Collected data entries

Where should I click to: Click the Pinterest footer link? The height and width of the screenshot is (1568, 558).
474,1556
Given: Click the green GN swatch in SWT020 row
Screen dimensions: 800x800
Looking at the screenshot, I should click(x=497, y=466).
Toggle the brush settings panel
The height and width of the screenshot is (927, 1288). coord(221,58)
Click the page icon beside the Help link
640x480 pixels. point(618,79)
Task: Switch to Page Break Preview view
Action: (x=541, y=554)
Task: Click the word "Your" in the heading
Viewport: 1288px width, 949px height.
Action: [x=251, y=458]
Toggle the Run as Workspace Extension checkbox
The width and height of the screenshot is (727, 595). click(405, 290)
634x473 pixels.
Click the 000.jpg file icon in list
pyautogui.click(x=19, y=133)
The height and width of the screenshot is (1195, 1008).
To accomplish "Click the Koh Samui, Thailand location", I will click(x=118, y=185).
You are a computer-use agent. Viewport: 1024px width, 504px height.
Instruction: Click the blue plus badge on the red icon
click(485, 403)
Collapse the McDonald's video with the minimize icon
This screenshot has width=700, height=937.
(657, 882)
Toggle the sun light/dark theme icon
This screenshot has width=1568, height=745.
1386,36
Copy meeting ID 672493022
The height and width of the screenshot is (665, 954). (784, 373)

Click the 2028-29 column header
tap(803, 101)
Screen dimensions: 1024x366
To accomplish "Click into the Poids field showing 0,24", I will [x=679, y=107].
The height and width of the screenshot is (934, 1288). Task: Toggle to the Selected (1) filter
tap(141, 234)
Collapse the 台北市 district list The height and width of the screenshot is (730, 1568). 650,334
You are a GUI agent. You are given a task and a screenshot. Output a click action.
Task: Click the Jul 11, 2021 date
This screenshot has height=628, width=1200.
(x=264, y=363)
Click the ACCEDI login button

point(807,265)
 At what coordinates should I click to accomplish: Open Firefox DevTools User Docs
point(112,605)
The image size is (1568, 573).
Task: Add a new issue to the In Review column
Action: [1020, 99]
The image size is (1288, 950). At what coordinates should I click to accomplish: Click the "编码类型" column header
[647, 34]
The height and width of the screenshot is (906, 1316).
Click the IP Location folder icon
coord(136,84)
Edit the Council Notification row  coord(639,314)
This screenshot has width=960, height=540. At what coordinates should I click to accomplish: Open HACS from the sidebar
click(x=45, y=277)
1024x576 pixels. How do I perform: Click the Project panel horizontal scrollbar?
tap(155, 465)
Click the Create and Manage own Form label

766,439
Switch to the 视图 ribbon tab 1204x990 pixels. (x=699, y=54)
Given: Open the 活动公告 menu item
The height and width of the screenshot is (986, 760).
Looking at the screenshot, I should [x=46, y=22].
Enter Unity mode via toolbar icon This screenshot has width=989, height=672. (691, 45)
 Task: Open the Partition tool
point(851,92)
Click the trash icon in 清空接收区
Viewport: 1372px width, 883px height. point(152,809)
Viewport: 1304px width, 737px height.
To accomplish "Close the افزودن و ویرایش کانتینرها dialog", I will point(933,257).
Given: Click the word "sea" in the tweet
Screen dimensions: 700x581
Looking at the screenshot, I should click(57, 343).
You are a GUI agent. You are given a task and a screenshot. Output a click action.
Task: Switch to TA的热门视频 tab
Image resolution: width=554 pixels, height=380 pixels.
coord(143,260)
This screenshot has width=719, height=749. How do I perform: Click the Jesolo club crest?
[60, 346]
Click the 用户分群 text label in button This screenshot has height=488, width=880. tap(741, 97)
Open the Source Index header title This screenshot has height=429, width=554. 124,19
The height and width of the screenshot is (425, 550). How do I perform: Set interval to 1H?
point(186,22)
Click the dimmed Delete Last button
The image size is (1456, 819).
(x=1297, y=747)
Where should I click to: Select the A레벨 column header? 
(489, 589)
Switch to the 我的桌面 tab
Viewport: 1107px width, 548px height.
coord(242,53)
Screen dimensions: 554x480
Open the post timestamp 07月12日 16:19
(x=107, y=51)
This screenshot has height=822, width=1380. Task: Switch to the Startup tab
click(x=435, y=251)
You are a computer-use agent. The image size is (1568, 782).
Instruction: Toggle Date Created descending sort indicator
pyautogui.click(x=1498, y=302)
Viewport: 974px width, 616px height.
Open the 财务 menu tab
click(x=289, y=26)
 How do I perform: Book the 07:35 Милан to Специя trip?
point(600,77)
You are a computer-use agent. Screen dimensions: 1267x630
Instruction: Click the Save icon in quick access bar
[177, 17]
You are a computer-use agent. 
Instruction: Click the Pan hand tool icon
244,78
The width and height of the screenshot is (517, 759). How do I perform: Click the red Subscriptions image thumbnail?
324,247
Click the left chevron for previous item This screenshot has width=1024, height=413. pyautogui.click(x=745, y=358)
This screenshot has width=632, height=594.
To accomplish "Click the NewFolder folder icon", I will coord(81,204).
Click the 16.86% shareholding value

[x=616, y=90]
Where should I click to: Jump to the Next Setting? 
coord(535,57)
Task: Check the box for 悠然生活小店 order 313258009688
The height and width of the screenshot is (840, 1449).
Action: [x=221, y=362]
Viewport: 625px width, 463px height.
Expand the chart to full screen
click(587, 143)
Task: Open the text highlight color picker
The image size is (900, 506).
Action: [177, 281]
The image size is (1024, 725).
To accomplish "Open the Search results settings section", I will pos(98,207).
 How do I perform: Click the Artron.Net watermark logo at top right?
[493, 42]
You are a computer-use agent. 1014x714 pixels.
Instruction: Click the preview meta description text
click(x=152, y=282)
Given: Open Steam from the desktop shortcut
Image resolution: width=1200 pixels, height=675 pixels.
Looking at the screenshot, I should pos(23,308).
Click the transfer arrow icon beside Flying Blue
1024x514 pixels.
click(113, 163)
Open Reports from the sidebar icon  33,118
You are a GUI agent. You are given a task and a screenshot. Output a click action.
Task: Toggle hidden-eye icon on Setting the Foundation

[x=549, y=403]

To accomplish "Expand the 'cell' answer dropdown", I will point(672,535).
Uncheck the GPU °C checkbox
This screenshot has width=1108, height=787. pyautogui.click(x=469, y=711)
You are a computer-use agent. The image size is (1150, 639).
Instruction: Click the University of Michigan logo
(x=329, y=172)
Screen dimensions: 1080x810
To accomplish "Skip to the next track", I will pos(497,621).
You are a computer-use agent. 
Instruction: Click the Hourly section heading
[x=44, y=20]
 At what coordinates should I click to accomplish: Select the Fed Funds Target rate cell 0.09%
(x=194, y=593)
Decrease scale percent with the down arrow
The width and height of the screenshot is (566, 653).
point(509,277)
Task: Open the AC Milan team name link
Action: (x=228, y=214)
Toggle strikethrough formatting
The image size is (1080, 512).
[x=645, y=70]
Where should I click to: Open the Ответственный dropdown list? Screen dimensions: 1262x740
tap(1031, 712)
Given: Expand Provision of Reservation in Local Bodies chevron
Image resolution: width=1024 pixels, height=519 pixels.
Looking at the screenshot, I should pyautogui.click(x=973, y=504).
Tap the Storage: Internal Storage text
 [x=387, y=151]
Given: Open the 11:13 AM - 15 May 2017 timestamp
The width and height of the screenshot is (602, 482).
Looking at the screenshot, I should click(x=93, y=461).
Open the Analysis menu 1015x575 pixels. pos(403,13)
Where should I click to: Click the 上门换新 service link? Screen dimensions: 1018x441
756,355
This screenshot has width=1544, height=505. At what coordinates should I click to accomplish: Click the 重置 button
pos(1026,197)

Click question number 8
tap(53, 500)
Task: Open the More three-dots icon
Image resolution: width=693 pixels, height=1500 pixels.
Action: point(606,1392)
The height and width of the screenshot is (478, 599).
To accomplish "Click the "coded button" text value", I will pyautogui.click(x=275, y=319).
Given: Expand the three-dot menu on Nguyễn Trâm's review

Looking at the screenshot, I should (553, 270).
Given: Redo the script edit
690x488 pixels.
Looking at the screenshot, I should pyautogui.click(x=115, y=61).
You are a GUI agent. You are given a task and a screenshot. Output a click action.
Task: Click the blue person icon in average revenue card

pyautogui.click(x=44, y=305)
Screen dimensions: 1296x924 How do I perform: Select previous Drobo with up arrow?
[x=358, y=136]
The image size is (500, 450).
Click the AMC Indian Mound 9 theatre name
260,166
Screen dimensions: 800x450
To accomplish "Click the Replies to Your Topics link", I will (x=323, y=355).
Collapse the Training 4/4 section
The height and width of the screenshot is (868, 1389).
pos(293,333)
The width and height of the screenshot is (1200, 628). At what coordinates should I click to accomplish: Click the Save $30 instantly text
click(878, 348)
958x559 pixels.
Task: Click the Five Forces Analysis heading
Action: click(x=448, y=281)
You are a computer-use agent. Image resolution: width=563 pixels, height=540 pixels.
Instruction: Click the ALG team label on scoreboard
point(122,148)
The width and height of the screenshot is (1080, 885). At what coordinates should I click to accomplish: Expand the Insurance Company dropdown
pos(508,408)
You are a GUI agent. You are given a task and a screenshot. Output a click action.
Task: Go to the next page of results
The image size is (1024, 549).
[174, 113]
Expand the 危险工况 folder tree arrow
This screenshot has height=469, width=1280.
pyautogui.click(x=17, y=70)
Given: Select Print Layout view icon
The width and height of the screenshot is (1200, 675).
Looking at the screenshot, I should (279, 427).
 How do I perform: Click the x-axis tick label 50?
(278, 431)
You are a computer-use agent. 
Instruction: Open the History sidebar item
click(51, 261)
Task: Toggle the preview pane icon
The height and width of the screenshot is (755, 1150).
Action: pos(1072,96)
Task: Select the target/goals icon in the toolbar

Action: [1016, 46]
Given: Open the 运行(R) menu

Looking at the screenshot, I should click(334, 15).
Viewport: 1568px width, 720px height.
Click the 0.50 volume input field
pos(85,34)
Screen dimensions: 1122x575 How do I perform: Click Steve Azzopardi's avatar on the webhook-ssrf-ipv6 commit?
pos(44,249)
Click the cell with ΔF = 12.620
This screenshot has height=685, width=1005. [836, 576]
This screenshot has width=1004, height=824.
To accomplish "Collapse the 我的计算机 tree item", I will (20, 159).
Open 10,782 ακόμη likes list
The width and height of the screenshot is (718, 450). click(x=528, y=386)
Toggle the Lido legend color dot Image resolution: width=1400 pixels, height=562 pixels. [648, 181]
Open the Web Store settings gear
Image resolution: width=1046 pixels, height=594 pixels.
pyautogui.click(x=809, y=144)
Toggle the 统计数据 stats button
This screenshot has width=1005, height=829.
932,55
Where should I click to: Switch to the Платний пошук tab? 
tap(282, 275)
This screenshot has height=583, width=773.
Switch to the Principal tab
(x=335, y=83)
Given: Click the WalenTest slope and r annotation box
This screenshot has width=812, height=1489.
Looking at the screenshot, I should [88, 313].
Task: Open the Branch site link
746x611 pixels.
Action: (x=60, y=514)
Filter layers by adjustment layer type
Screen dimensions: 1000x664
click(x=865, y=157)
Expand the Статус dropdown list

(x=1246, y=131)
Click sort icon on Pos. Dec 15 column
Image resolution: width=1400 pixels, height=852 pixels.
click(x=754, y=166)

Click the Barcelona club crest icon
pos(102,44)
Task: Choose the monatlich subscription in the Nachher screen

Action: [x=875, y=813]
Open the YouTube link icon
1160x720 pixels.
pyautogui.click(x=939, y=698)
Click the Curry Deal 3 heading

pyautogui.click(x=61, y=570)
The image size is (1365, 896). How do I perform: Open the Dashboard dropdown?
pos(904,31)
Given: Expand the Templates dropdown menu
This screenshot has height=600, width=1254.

▸ Your task
Exactly as written, repeat each line from the beginning of the data above to the line containing "Collapse the 台北市", inclusive.

▸ Answer to the exercise
Where should I click to: Click the Pinterest footer link? The height and width of the screenshot is (1568, 558).
474,1556
Given: Click the green GN swatch in SWT020 row
Screen dimensions: 800x800
Looking at the screenshot, I should click(x=497, y=466).
Toggle the brush settings panel
The height and width of the screenshot is (927, 1288). coord(221,58)
Click the page icon beside the Help link
640x480 pixels. point(618,79)
Task: Switch to Page Break Preview view
Action: (x=541, y=554)
Task: Click the word "Your" in the heading
Viewport: 1288px width, 949px height.
Action: [x=251, y=458]
Toggle the Run as Workspace Extension checkbox
The width and height of the screenshot is (727, 595). click(405, 290)
634x473 pixels.
Click the 000.jpg file icon in list
pyautogui.click(x=19, y=133)
The height and width of the screenshot is (1195, 1008).
To accomplish "Click the Koh Samui, Thailand location", I will click(x=118, y=185).
You are a computer-use agent. Viewport: 1024px width, 504px height.
Instruction: Click the blue plus badge on the red icon
click(485, 403)
Collapse the McDonald's video with the minimize icon
This screenshot has width=700, height=937.
(657, 882)
Toggle the sun light/dark theme icon
This screenshot has width=1568, height=745.
1386,36
Copy meeting ID 672493022
The height and width of the screenshot is (665, 954). (784, 373)

Click the 2028-29 column header
tap(803, 101)
Screen dimensions: 1024x366
To accomplish "Click into the Poids field showing 0,24", I will [x=679, y=107].
The height and width of the screenshot is (934, 1288). Task: Toggle to the Selected (1) filter
tap(141, 234)
Collapse the 台北市 district list The height and width of the screenshot is (730, 1568). 650,334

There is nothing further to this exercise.